Pachycnema namaqua

Scientific classification
- Kingdom: Animalia
- Phylum: Arthropoda
- Class: Insecta
- Order: Coleoptera
- Suborder: Polyphaga
- Infraorder: Scarabaeiformia
- Family: Scarabaeidae
- Genus: Pachycnema
- Species: P. namaqua
- Binomial name: Pachycnema namaqua Péringuey, 1902

= Pachycnema namaqua =

- Genus: Pachycnema
- Species: namaqua
- Authority: Péringuey, 1902

Species of beetle

Pachycnema namaqua is a species of beetle of the family Scarabaeidae. It is found in South Africa (Northern Cape).

== Description ==
Adults reach a length of about 8-10 mm. The head and pronotum are black, the latter with an ill-defined marginal band of white scales, and with four, somewhat indistinct, and often obliterated small round patches.
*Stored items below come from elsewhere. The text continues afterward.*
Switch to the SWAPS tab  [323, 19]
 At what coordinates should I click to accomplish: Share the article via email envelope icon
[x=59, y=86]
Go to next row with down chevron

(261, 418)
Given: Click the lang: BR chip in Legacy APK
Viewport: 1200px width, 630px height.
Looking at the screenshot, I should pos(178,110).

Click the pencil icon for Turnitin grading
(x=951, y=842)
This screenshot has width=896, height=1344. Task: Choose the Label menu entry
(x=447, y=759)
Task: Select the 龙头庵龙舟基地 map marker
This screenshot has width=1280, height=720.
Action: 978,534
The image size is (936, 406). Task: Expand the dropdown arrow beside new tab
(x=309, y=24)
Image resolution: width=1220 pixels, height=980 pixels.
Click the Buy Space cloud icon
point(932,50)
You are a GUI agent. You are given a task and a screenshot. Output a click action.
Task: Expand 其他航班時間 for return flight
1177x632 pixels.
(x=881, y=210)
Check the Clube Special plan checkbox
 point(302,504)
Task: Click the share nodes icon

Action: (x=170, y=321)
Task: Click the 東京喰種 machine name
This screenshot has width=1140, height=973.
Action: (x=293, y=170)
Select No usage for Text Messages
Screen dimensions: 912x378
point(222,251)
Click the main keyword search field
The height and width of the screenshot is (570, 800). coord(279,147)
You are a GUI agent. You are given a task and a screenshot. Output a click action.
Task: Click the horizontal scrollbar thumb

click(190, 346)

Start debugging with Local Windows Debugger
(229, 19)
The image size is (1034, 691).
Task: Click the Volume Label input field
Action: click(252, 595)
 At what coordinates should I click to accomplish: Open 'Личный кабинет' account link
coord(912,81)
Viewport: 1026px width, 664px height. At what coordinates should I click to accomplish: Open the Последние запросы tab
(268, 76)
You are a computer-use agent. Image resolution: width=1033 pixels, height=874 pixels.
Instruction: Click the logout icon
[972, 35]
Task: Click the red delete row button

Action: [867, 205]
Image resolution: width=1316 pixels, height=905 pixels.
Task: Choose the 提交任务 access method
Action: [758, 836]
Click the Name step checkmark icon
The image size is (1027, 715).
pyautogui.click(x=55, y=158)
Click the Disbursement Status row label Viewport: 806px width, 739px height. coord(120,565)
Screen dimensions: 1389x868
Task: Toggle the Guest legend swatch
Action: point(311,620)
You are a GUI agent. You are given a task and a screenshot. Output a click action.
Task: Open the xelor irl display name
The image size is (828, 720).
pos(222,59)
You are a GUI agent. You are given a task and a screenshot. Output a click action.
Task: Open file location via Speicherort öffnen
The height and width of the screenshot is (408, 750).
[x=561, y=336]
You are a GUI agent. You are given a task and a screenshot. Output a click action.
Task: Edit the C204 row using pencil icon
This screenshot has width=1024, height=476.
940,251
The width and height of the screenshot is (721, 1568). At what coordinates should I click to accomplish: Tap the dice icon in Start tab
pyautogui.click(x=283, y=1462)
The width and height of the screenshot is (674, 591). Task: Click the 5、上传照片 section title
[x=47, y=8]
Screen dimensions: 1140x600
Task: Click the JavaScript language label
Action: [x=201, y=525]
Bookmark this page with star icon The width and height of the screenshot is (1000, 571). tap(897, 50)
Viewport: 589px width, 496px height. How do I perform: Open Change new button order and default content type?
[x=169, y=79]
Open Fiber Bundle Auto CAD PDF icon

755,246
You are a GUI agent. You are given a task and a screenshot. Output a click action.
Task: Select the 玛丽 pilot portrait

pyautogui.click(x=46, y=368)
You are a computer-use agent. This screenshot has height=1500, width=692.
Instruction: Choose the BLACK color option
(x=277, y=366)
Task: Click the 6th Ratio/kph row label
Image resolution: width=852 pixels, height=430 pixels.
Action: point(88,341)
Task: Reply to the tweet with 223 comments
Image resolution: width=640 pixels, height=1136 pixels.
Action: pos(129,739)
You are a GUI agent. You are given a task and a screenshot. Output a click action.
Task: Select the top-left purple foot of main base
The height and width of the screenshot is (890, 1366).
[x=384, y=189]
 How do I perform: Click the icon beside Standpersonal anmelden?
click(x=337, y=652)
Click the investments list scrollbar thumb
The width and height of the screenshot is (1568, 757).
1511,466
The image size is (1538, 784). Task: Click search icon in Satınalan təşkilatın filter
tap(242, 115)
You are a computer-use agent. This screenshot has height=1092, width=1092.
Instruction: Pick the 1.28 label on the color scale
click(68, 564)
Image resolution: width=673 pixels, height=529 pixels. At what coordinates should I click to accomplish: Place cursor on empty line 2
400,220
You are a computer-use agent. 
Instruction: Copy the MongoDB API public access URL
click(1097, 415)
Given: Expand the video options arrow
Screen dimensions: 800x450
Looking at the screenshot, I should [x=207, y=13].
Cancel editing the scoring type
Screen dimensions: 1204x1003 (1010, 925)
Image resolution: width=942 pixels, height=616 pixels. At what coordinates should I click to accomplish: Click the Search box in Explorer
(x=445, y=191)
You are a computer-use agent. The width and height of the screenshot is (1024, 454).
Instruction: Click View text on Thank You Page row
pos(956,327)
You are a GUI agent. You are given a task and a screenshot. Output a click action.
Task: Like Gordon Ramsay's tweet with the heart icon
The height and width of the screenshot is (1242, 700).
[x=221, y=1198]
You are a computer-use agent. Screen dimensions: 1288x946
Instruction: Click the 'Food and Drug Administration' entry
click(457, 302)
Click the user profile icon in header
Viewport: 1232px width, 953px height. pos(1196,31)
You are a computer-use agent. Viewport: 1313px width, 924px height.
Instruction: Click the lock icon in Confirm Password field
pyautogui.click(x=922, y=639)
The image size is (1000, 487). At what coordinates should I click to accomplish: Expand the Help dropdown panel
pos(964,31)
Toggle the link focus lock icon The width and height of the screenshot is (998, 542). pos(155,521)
The elytra are red and shining and the legs are black. In females, there is a broadly interrupted supra-marginal band, and a small patch along the suture of yellow scales, while in males there are only a few white scales here and there. The pygidium is white in males and has a broad, basal, transverse black band. The pygidium is yellow in females, and there is no trace of a black transverse band.